> **PAGE EXTRACT**
- - -

History of Physical Comedy

Posted on: July 16th, 2014 by Roundabout

Jim Dale got his big break at an audition after getting a big laugh from a big fall. From that moment on, he would use his physicality for laughs, making him part of a long line of artists unafraid of falling down on the job.

The art of physical comedy as we recognize it now has its roots in Italian Commedia Dell’arte, which translates to “Comedy of Art” and is defined by its improvisatory style, stock characters, and comedic interludes. Popular in the 16th and 17th centuries, the Commedia tradition laid the foundation for the acrobatics and pantomimes that we still see in comedy today. These are some people who have exemplified the ever-changing role of the body in comedy:

Marcel Marceau - Mime

The mime is perhaps one of the oldest and most recognizable characters of physical comedy, and it has an important defining element: silence. Since gesture is universal, pantomime shows could travel around to the courts of Europe with ease, with performers using only their bodies to express themselves. The mime tradition that we know today first took hold in France. Gaspard Deburau took the Pierrot character of Commedia tradition and brought him back to popularity, costumed in the black- and-white colors and white face paint that we still associate with this style. Thanks to the students of Deburau, mime would continue into the 20th century, with Paris as its hub. It was there that Marcel Marceau would train and eventually develop his own school and style, which some refer to as “corporeal mime.” This practice was characterized by taking mime beyond the same stock expressions and moves and instead making use of the entire body. His influence can be seen in modern day silent clowns like Bill Irwin and David Shiner, who not only perform physically demanding comedic bits without words, but who also bring great humanity into the relationship between their clowns and the audience.

Buster Keaton - Silent Film

Photo source IMDb.

In the early days of filmmaking, movies might be accompanied by a musical score played live by a pianist, but dialogue was restricted to the occasional title card. Thanks to these limitations, the earliest film stars were comedians who specialized in the physical, with Charlie Chaplin, the Marx Brothers, and Harold Lloyd among them. But perhaps the greatest was Buster Keaton, whose famously odd and expressive face said more to the camera in its deadpan silence than pages of words could ever hope to convey. Keaton performed some of the riskiest and most thrilling stunts of any actor of his day in films like The General and Steamboat Bill, Jr.

Donald O'Connor - Musical Comedy/Dance

Photo source IMDb.

- - -

> **STORED DATA**
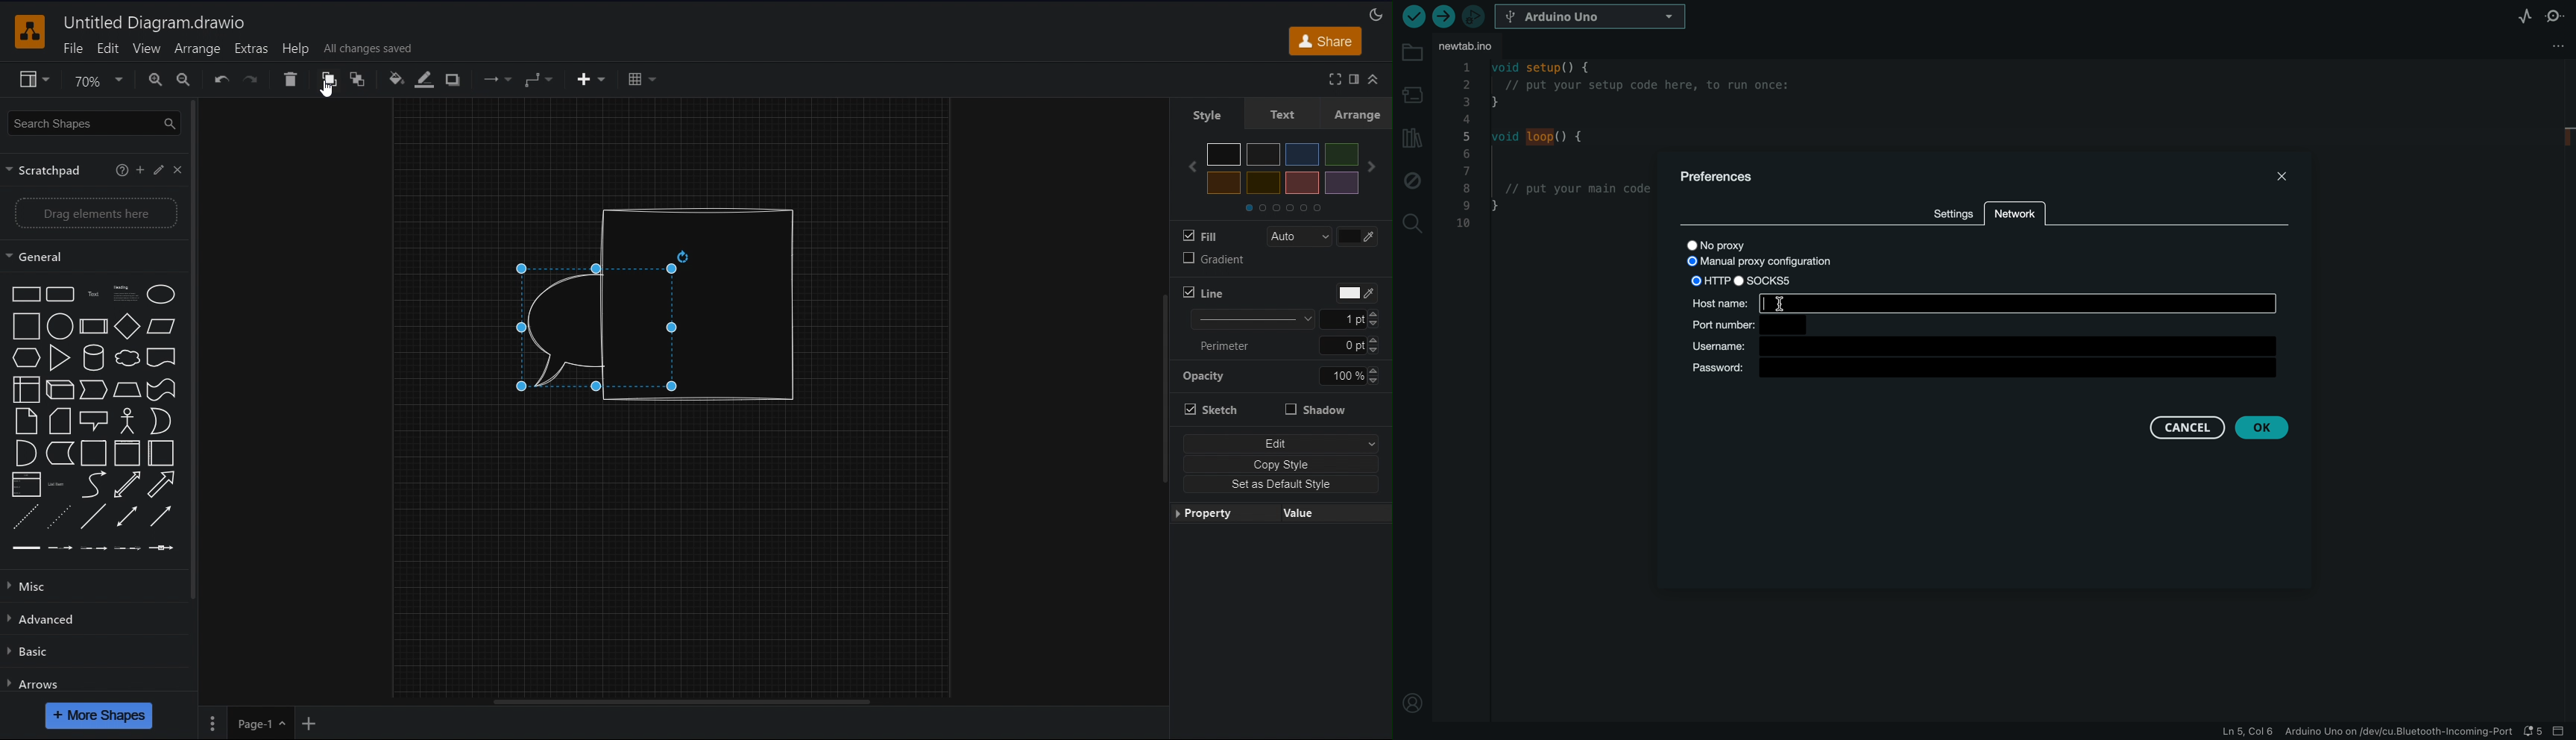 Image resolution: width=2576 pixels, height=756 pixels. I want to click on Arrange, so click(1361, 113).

- - -

> **PROBLEM REQUIREMENTS**
Continue the post on the history of physical comedy, located above the material, from the point where it stops.

> **THE RESULT**
As the American musical became popular, the form took hold on both stage and screen, allowing musical comedy performers to find many roles. Vaudeville peaked in popularity in 1928 but was already on the decline by the mid-1930s. Actors who were trained in the singing, dancing, and physical comedy of that tradition found themselves shifting over to film and musical theatre. Perhaps one number in one film best exemplifies how music and dance can enhance physical comedy: “Make ‘Em Laugh” as performed by Donald O’Connor in the 1952 film Singin’ in the Rain. In this number, O’Connor explains the self- sacrificing attitude of the comedic performer (in song) while sacrificing his own body at the same time. He climbs a wall, does a backflip, fights a dummy, and morphs his pliable face into every expression possible. It’s exhausting to watch and an exhilarating example of the heights to which musical comedy can climb.

Melissa McCarthy - Modern Slapstick

Photo source IMDb.

If we’ve learned anything from the long-running television series “America’s Funniest Home Videos” or from the popularity of YouTube clips of people falling, getting hit, or hurting themselves in other ways, our modern sense of humor is not so different from that of the Italians who came up with Commedia Dell’arte. Apparently, some things never get old, and comedic violence is one of them. Actress Melissa McCarthy has become a prime performer of this modern slapstick comedy, using her physicality to create indelibly funny moments in films like Bridesmaids and Identity Thief. She is one of the most recent women to take on physical comedy after men seemed to have a lock on slapstick in film. As long as we as an audience are primed to know that no one is really getting hurt, we’re happy to laugh at the performers’ pain.



Just Jim Dale plays at the Laura Pels Theatre May 15 through August 10. For more information and tickets, please visit our website.


Related Categories:
2013-2014 Season, Education @ Roundabout, Just Jim Dale, Upstage

  1. beau fitzpatrick

    July 18, 2014

    Hey there,
    great blog.
    We’d love to repost it on our blog.

    • Roundabout

      July 21, 2014

      Sure, no problem! Please link back to our post.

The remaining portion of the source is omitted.